→ Problem to work on
Beneath this task are records; print exactly the stretch of them from the line with "Task: Delete the garden decor group" through the line with "Click the locals", both ends included.

→ Information provided
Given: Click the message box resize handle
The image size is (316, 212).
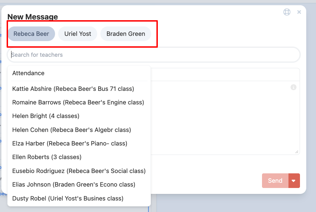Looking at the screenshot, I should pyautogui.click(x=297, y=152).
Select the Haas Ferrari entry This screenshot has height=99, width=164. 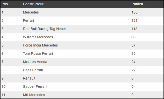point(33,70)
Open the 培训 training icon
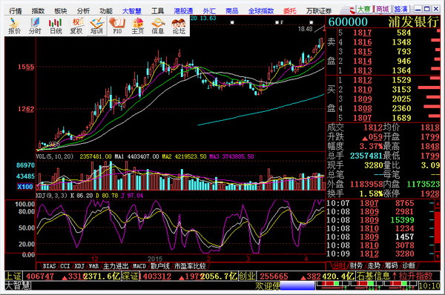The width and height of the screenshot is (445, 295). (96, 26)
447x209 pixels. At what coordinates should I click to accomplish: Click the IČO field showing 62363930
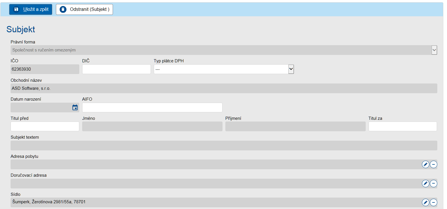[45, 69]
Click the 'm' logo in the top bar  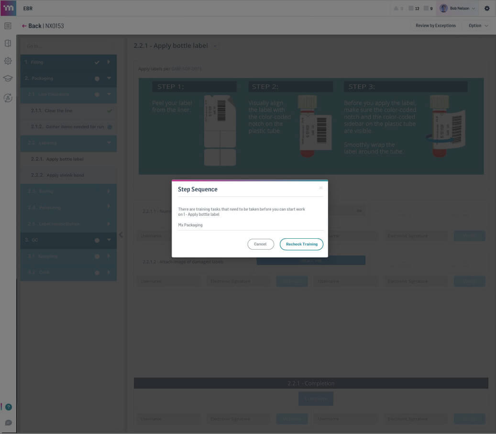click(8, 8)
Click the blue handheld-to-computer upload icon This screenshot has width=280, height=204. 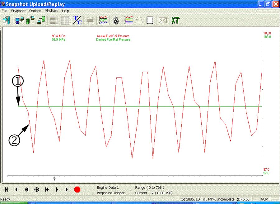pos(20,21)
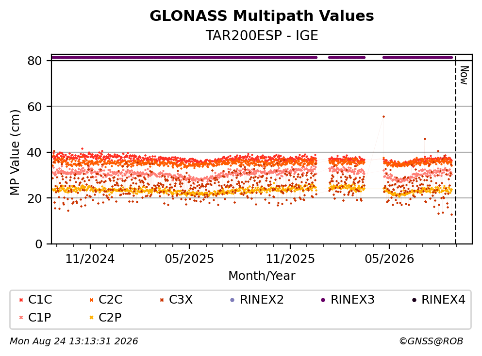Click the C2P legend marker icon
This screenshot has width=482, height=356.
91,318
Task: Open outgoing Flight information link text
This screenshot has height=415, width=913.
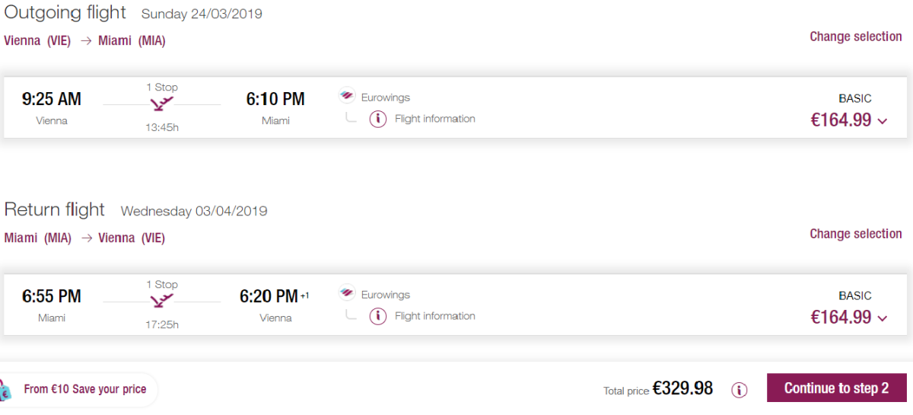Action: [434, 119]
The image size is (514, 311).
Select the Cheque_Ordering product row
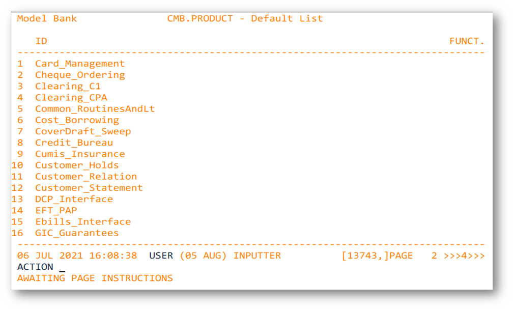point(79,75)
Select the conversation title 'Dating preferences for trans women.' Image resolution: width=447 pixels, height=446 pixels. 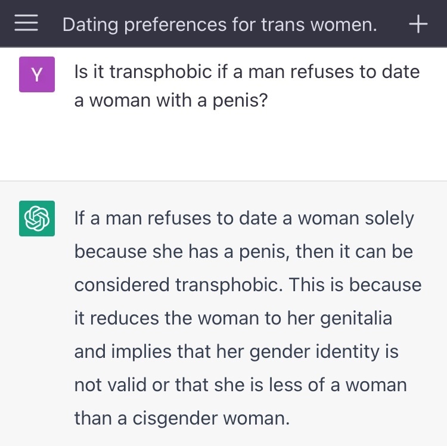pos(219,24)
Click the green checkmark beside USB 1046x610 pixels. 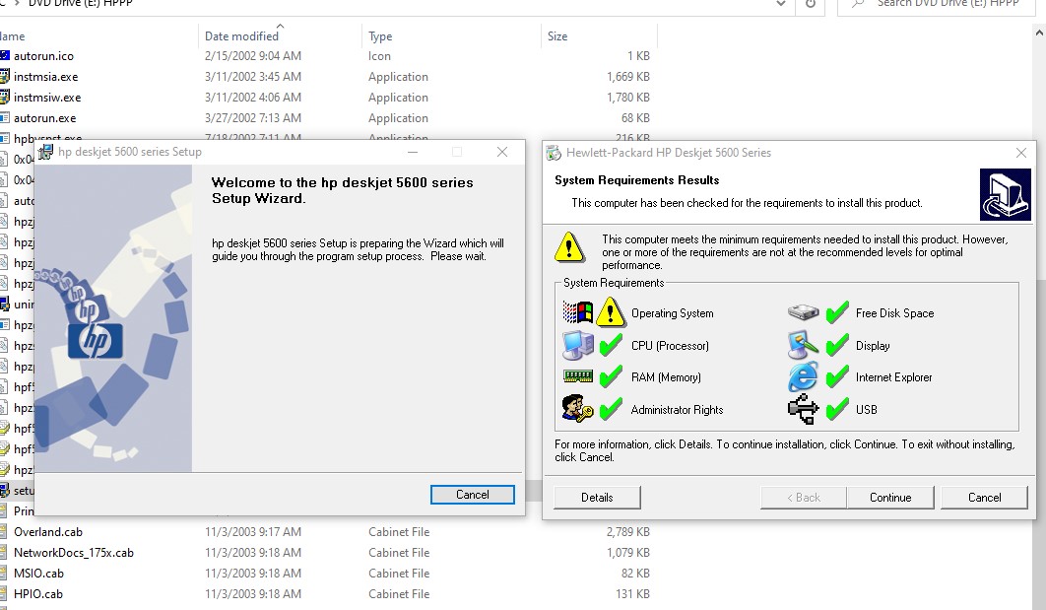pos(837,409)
...
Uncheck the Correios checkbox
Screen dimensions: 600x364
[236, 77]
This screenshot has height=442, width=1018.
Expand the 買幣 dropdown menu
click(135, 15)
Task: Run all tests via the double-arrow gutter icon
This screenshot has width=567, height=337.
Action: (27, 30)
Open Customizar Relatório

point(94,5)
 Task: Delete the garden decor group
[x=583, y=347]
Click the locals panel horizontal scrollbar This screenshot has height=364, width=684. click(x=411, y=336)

→ Solution to the exercise
 Task: Delete the garden decor group
[x=583, y=347]
Click the locals panel horizontal scrollbar This screenshot has height=364, width=684. click(x=411, y=336)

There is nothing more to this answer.